Now if you expand it out to Global search numbers in the Google tool there are 15k searches reported each month. But in Global neither of the sites in question is in the top 20 any time I've ever checked when looking at the .com results with my normal US IP number.
So the global phrases may be a bit more competitive, though still not very competitive. In the local UK market I couldn't call either the singular or plural competitive. So it really wouldn't take much for one site to jump over another in the grand scheme of things. For instance say a DMOZ listing that includes the keyword phrase(s) in the link anchor; Having the exact phrase in the <title> of the page; Having the phrase in the description, etc, etc. All of which I might add the #1 site has, and none of the other top 10 have all of, save one site around position #5 that has those things going for them but no other content in their page. (Hint: A single paragraph doesn't count at content.)
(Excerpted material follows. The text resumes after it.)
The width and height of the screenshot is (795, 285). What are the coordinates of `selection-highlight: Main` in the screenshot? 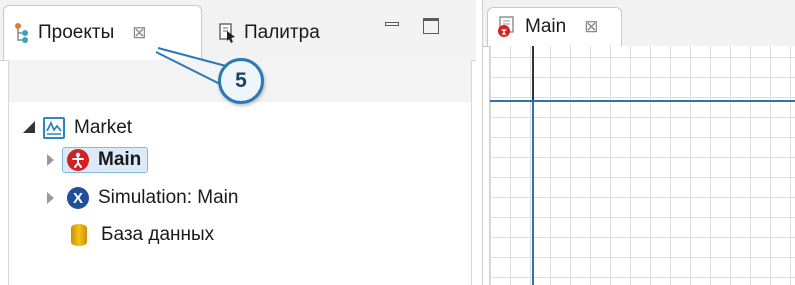 It's located at (106, 160).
I just don't see it as a competitive market at all. It's so non-competitive that it's probably a good thing the traffic numbers aren't there. If the traffic numbers were there someone like yours truly could jump into the market and dominate it in fairly short order. But you're safe because people like me won't bother with such low traffic potential.
The real moral of the story being... Lots of strange and wonderful things can appear to happen when you're dealing with really uncompetitive markets. But these strange and wonderful things don't really mean much until the same sort of result can be proven by / seen in least a moderately competitive market space. Why? Because without the competition it could literally be one unseen link with decent anchor text giving you a completely false positive result.
Posted 05 August 2009 - 04:56 AM
The authority site has zero SEO applied or incoming links, it mentions nothing about strapping machines except in flash, it has no ibls to speak of. Yet, it is there above sites which are plainly about strapping machines (even strapping machine manufacturers !!!!), sites that have more ibl's, and better onsite.
Sorry, but i havent seen anything which explains this, just random guesses about competiveness, sites below it having perhaps not many links (incorrect) or perhaps not targeting the term (incorrect), and people clutching at straws to try and explain it. If no one has any relevant facts for this, just resign yourself to the fact that yes, keywords in domain DO play a major part.
Someone give me a good explanation of HOW that site sits at position 1 except for the domain and i'll accept it, but no one has. Unless you can, i advise against going off on tangents as were getting wildly off the point.
(Randy, yes i was talking global as an example. UK figure are obviously less, but 3500 uk searches is a reasonable figure in my eyes. Under 500 is low)
Edited by adibranch, 05 August 2009 - 05:02 AM.
Posted 05 August 2009 - 06:11 AM
Posted 05 August 2009 - 09:40 AM
I cannot see anything in this thread which suggests otherwise as to why that site is there.. yet I CAN see reasons and findings that suggest it is purely down to keyword domain. Everyone else can see this too, but some do not have an open mind to acknowledge it, and instead try and bluff there way out.. sorry but i'm not convinced.
Edited by adibranch, 05 August 2009 - 09:48 AM.